[Gambas-devel] [Gambas-user] gb.adt component

Sun Aug 19 21:20:45 CEST 2012

Le 18/08/2012 14:47, Tobias Boege a écrit :
> Hi,
>
> as of rev5052 you will notice a new gb.adt component as a playground for
> abstract datatypes implementations.
> I had most of the algorithms already lying around from another project.
> Everything is, however, written from scratch and the code depends on nothing
> but the C library.
>
> Only hurdle was to incorporate the algorithms into the Gambas memory
> management: You can imagine, that it is tricky to implement circular
> double-linked lists of objects without creating circular references on the
> list nodes.
>
> The implementation of linked lists features two new classes:
> - List, which represents a single list node. Technically speaking this list
>    node is a fully capable linked list itself because it is linked to itself.
> - ListRoot which is just a List object marked special so that special
>    properties can be applied to it.
>
> About List:
> The first I want to state is that List nodes can be either used standalone
> and created to _carry_ an object or they can be embedded into a new class
> and _be carried_ by the object. You must tell the List constructor what kind
> of mode your List node shall perform in. This is important because an
> embedded List node which references its container creates unresolvable
> circular references - which we don't want - otherwise a non-embedded list
> nodes which does not reference its linked object may see the latter vanish
> away because of its reference count becoming zero - not good either.
>
> List nodes have a Next-element, Prev-element and Data-element pointer. As
> said above, they are linked lists itself because initially their Next and
> Prev pointers point to themselves.
> Note carefully that the List.Add*() functions add _entire lists_. This is
> normally not a problem because most people will add one node (which is
> linked to itself into an empty list) but it is also possible to:
>
> ' List1 -> List2
> List1.AddAfter(List2)
>
> ' GlobalList -> List1 -> List2
> GlobalList.AddAfter(List1)
>
> As far as a List node is in a non-empty list (i.e. a list which is not only
> made up of itself), it gets a reference count. By the nature of circular
> linked lists, this creates circular references. Consequently, if you create
> a list, you must tidy it up by means of List.Clear() or differently,
> depending on your application.
>
> As imaginable with circular double-linked lists, you can do everything from
> any node in the list: Add new lists/nodes, traverse the list, clear the
> list, enumerate all objects in a list, unlink single nodes, extract lists
> from others, etc..
>
> About ListRoot:
> Don't fear the ListRoot because it is the means I intended to solve the
> memory obstacle of circular references. Actually ListRoot may be a
> misleading name (help me native speakers!). ListRoot semantics differ from
> normal List nodes in the following details:
>
> - ListRoots don't carry data
> - In a 'For Each data In List' they are skipped (s.a.)
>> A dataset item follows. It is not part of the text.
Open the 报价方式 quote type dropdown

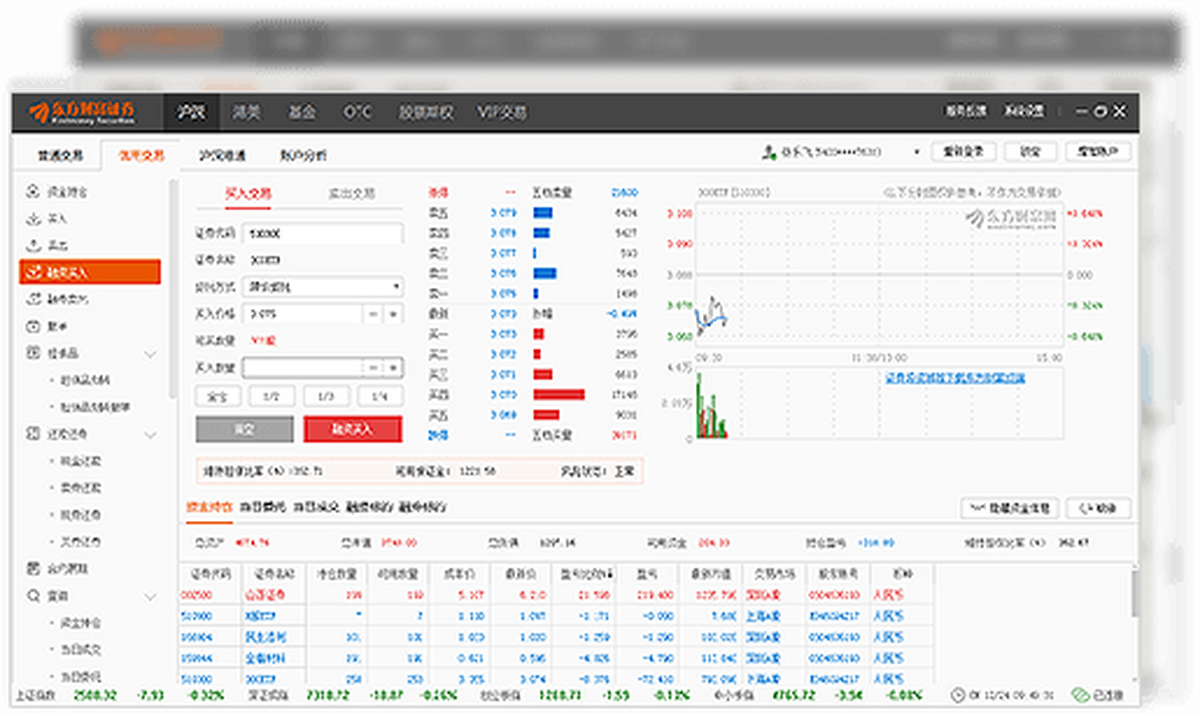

> - When linked in a list they get _no_ reference count.
> - They cannot be linked to a list but the list must be linked to them. This
>    helps prevent multiple ListRoots in a List infrastructure.
>
> You got the two main reasons for which the List and ListRoot classes are
> native now: I play tricks with reference counts (with embedded Lists and
> ListRoots).
> If you like to adhere to just two constraints you can have your lists be
> tidied up for you automatically:
> 1. Link a ListRoot to your list (the For-Each detail above tries to hide the
>     presence of ListRoot from your normal work)
> 2. Always keep the ListRoot in a variable as long as you want the list to be
>     existent. When the ListRoot leaves scope, is thus freed, it calls
>     List.Clear() in its _free() special method so that all List nodes are
>     freed properly. It is possible for a linked ListRoot to get a zero
>     reference count because it just doesn't get a ref when in a list - in
>     contrast to normal List nodes, as stated above.
>
> You will see how it works in the attached test project.
>
> Bruce, I hope you will never have to write linked lists from scratch
> anymore ;-) Tell me if the current implementation is useful if you find
> time.
>
> Next are the classes Deque, Stack, Queue and PrioQueue (priority queue)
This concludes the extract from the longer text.